**Extrait du texte:**
^^^^^^^^^^^^^^^^
JEROME NZOUSSI – Ouvriers des belles lettres
JEROME NZOUSSI Ouvriers des belles lettres
Jérôme Nzoussi est Inspecteur du Travail à la retraite et Écrivain des nouvelles générations. Quand il parle de nouvelles générations, il ne parle pas de l’âge, puisqu’il a soixante-trois ans ans, mais des générations d’écrivains qui viennent récemment d’intégrer les rangs des auteurs Congolais. Il vit à Brazzaville au Congo.
Orienté dans une série scientifique au lycée, votre séjour de trois ans à l’école des instituteurs vous pousse aux lettres. Qui est ce qui est à l’origine de ce déclic ?
Avant d’entrer à l’École Normale des Instituteurs (ENI) de Loubomo (actuelle Dolisie), je découvre le théâtre avec la troupe théâtrale Centre Expérimental d’Art Dramatique (CEAD) de Maître One, en interprétant un rôle dans la pièce « Visage de bois ». A l’ENI, nous nous sommes imposé l’obligation de jouer plusieurs pièces. Ainsi, c’est cette intense activité culturelle couplée aux différents enseignements à nous dispensés qui me fait tomber amoureux de la littérature.
Pourquoi seulement le choix du théâtre ?
Lorsqu’on rencontre une créature pour laquelle on s’entiche, on veut rester plusieurs heures avec elle sans se lasser. Et puis, on voulait se faire un nom dans la ville de Loubomo où nous avions en face de nous, les comédiens du lycée et des collèges de cette ville.
Peut-on avoir la liste plus ou moins exhaustive des pièces dans lesquelles vous avez joué ?
^^^^^^^^^^^^^^^^
**Consigne 1:** Recopiez le passage de l'entretien avec Jérôme Nzoussi compris entre « Avant d’entrer à » et « de cette ville. », ces deux passages inclus.
**Consigne 2:**
Répondez à ces questions sur l'entretien avec Jérôme Nzoussi :
(a) Quel métier Jérôme Nzoussi a-t-il exercé avant sa retraite ?
(b) Dans quelle pièce a-t-il interprété un rôle avant d'entrer à l'École Normale des Instituteurs ?
(c) Face à qui sa troupe voulait-elle se faire un nom à Loubomo ?
**Consigne 3:** Prolongez l'entretien avec Jérôme Nzoussi à partir de l'endroit où il s'arrête.
^^^^^^^^^^^^^^^^
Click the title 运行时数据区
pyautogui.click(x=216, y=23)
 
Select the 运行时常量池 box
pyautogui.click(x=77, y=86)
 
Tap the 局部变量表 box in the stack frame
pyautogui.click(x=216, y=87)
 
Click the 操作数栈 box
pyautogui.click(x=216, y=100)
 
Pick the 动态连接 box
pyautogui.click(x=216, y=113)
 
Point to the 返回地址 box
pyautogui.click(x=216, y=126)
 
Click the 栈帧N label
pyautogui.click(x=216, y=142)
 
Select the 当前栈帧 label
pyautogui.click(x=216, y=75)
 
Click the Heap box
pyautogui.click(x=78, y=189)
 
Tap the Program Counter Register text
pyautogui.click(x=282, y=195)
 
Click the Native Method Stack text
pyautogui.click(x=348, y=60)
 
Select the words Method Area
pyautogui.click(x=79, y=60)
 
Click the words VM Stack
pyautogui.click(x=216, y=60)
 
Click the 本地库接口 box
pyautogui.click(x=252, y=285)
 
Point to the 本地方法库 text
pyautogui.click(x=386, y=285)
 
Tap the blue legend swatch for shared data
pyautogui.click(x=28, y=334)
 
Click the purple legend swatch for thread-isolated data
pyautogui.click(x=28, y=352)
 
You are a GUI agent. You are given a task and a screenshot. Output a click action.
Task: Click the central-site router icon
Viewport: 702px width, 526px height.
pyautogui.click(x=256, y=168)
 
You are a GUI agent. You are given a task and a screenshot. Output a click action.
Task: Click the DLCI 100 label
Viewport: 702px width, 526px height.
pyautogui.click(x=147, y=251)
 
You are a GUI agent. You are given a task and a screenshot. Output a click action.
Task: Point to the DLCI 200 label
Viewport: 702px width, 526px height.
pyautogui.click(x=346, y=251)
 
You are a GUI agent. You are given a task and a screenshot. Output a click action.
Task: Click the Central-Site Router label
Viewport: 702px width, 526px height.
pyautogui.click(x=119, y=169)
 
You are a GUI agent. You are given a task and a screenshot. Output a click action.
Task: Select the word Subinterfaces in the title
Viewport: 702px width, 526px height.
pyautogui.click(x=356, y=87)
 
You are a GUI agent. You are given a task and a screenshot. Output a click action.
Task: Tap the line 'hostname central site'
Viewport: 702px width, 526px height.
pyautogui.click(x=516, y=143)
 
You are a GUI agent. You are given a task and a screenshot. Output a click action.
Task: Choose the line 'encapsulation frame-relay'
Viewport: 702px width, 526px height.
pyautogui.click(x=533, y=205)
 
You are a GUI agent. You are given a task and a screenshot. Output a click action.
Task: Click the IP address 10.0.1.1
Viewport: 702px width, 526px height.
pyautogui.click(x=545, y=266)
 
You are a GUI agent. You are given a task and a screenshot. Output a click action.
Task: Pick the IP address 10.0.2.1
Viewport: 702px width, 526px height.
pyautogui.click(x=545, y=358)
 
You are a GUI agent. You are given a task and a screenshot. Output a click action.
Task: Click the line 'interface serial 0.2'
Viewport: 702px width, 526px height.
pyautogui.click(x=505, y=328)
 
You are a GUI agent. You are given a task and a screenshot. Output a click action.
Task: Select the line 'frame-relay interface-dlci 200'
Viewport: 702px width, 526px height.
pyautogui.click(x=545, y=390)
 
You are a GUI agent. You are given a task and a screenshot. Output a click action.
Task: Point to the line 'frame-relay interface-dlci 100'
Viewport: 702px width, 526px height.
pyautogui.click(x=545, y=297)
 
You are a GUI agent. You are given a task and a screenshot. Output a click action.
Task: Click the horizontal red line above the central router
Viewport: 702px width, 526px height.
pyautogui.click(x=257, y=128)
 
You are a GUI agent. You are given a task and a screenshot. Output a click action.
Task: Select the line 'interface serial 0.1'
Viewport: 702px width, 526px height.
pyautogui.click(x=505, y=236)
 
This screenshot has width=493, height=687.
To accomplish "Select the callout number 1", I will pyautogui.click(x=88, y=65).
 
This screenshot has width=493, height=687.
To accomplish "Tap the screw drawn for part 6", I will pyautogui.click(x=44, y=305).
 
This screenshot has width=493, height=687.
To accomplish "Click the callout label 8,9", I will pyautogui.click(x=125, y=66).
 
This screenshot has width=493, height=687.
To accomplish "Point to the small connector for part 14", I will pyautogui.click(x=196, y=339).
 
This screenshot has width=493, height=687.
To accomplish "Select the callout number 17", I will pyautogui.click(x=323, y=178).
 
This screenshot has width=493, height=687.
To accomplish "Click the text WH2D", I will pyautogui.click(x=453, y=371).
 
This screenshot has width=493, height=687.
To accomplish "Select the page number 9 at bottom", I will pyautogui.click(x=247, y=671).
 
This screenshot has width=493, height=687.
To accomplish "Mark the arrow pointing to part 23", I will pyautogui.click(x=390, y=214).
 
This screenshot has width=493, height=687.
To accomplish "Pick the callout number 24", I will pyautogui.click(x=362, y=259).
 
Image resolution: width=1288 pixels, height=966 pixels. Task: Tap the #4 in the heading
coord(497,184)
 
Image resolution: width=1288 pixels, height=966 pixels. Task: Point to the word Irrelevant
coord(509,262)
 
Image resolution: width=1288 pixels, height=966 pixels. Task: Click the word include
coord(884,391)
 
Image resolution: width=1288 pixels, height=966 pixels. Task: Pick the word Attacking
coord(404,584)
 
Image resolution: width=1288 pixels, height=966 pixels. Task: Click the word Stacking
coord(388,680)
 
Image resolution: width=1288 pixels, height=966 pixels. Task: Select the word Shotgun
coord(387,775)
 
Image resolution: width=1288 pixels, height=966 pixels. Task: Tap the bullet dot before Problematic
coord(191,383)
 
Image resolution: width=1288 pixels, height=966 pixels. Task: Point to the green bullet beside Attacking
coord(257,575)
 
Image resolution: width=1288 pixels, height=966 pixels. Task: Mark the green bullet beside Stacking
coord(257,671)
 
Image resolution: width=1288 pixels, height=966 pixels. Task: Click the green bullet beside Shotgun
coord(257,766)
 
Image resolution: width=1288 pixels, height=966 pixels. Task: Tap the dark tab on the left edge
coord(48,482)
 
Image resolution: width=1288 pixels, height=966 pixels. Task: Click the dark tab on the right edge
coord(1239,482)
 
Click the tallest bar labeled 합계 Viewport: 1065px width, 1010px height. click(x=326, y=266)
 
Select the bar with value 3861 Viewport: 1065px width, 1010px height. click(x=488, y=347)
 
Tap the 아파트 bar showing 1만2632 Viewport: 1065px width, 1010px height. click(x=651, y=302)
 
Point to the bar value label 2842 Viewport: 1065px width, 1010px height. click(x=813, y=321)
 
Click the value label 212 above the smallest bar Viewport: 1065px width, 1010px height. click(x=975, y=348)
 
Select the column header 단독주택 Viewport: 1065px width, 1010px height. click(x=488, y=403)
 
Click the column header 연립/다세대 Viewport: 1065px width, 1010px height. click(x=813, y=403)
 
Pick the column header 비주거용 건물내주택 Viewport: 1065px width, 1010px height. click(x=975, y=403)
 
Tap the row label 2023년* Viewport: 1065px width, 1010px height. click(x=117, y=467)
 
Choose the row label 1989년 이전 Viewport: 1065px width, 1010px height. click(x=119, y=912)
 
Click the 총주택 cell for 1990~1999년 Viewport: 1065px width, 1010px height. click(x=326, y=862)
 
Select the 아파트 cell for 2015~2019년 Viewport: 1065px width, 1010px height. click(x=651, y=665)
^^^^^^^^^^^^^^^^
**Résultat 1:**
Avant d’entrer à l’École Normale des Instituteurs (ENI) de Loubomo (actuelle Dolisie), je découvre le théâtre avec la troupe théâtrale Centre Expérimental d’Art Dramatique (CEAD) de Maître One, en interprétant un rôle dans la pièce « Visage de bois ». A l’ENI, nous nous sommes imposé l’obligation de jouer plusieurs pièces. Ainsi, c’est cette intense activité culturelle couplée aux différents enseignements à nous dispensés qui me fait tomber amoureux de la littérature.
Pourquoi seulement le choix du théâtre ?
Lorsqu’on rencontre une créature pour laquelle on s’entiche, on veut rester plusieurs heures avec elle sans se lasser. Et puis, on voulait se faire un nom dans la ville de Loubomo où nous avions en face de nous, les comédiens du lycée et des collèges de cette ville.

**Résultat 2:**
(a) Inspecteur du Travail.
(b) « Visage de bois ».
(c) Face aux comédiens du lycée et des collèges de Loubomo.

**Résultat 3:**
J’ai interprété plusieurs rôles dont les plus importants sont dans les pièces suivantes, certains noms d’auteurs ont quitté ma mémoire mais voici la liste : Visage de bois, Les Aryens, de Letembet Ambili, Ce n’est qu’à toi, de Jean Denis Nzenguis, La secrétaire particulière, du camerounais Jean Pliya, L’enfer c’est Orféo, de Sylvain Bemba et bien d’autres…
Par exemple, Dans visage de bois, j’ai d’abord joué le rôle du garde. Celui qui fait assurer le calme et le silence là où se règle le problème du divorce. Ce rôle m’inspirera dans la rédaction de ma pièce Infâme divorce. Mordu par la passion théâtrale, j’ai demandé de jouer un rôle plus important dans la pièce. Car le garde ne disait que « Silence ou taisez-vous… » Je voulais un rôle plus important dans la pièce et le metteur en scène me donnera le rôle du père du divorcé. Là au moins j’intervenais dans plusieurs actes. Dans Les Aryens j’ai joué le rôle du geôlier.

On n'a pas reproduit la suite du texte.